====== Information provided ======
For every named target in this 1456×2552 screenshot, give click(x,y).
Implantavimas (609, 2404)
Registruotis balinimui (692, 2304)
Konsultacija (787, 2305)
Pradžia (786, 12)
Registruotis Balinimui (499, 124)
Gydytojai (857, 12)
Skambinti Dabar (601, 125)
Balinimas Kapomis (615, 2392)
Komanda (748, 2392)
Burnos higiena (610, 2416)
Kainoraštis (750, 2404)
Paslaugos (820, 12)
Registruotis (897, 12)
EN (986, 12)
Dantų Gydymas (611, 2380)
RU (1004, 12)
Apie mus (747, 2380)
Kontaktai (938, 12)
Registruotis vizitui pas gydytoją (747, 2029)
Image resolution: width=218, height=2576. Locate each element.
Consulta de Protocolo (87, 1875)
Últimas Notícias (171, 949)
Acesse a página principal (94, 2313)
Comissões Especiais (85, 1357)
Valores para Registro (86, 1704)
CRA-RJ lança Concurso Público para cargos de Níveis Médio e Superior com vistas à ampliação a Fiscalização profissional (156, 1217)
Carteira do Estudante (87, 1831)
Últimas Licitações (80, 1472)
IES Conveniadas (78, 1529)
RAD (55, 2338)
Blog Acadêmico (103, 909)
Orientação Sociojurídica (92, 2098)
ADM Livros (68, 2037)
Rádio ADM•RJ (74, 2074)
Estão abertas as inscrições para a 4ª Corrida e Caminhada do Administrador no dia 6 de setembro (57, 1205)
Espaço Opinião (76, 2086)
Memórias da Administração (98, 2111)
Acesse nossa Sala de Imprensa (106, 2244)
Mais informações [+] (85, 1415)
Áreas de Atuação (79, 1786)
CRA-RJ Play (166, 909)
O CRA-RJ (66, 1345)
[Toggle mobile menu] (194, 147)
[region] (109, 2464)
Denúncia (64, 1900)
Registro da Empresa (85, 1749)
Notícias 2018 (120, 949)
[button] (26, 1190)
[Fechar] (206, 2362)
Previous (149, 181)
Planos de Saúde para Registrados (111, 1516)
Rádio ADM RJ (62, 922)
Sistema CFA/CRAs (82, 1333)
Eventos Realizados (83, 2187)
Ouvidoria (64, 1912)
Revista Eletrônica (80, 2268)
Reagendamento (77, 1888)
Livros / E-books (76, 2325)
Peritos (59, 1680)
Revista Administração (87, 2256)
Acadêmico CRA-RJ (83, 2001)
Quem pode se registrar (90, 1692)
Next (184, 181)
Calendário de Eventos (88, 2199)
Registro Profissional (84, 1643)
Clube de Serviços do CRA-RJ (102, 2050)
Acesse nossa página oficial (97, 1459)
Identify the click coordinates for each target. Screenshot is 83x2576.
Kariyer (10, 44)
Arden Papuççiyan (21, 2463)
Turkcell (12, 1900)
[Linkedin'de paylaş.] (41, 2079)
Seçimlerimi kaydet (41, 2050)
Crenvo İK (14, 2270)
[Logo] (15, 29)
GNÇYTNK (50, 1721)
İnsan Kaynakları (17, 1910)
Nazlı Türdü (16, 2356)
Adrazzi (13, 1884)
======
◆ How to complete this task:
Output only the lines running from the line with "Eventos Realizados (83, 2187)" through the final line of the data, inclusive.

◆ Output for this exercise:
Eventos Realizados (83, 2187)
Ouvidoria (64, 1912)
Revista Eletrônica (80, 2268)
Reagendamento (77, 1888)
Livros / E-books (76, 2325)
Peritos (59, 1680)
Revista Administração (87, 2256)
Acadêmico CRA-RJ (83, 2001)
Quem pode se registrar (90, 1692)
Next (184, 181)
Calendário de Eventos (88, 2199)
Registro Profissional (84, 1643)
Clube de Serviços do CRA-RJ (102, 2050)
Acesse nossa página oficial (97, 1459)
Identify the click coordinates for each target. Screenshot is 83x2576.
Kariyer (10, 44)
Arden Papuççiyan (21, 2463)
Turkcell (12, 1900)
[Linkedin'de paylaş.] (41, 2079)
Seçimlerimi kaydet (41, 2050)
Crenvo İK (14, 2270)
[Logo] (15, 29)
GNÇYTNK (50, 1721)
İnsan Kaynakları (17, 1910)
Nazlı Türdü (16, 2356)
Adrazzi (13, 1884)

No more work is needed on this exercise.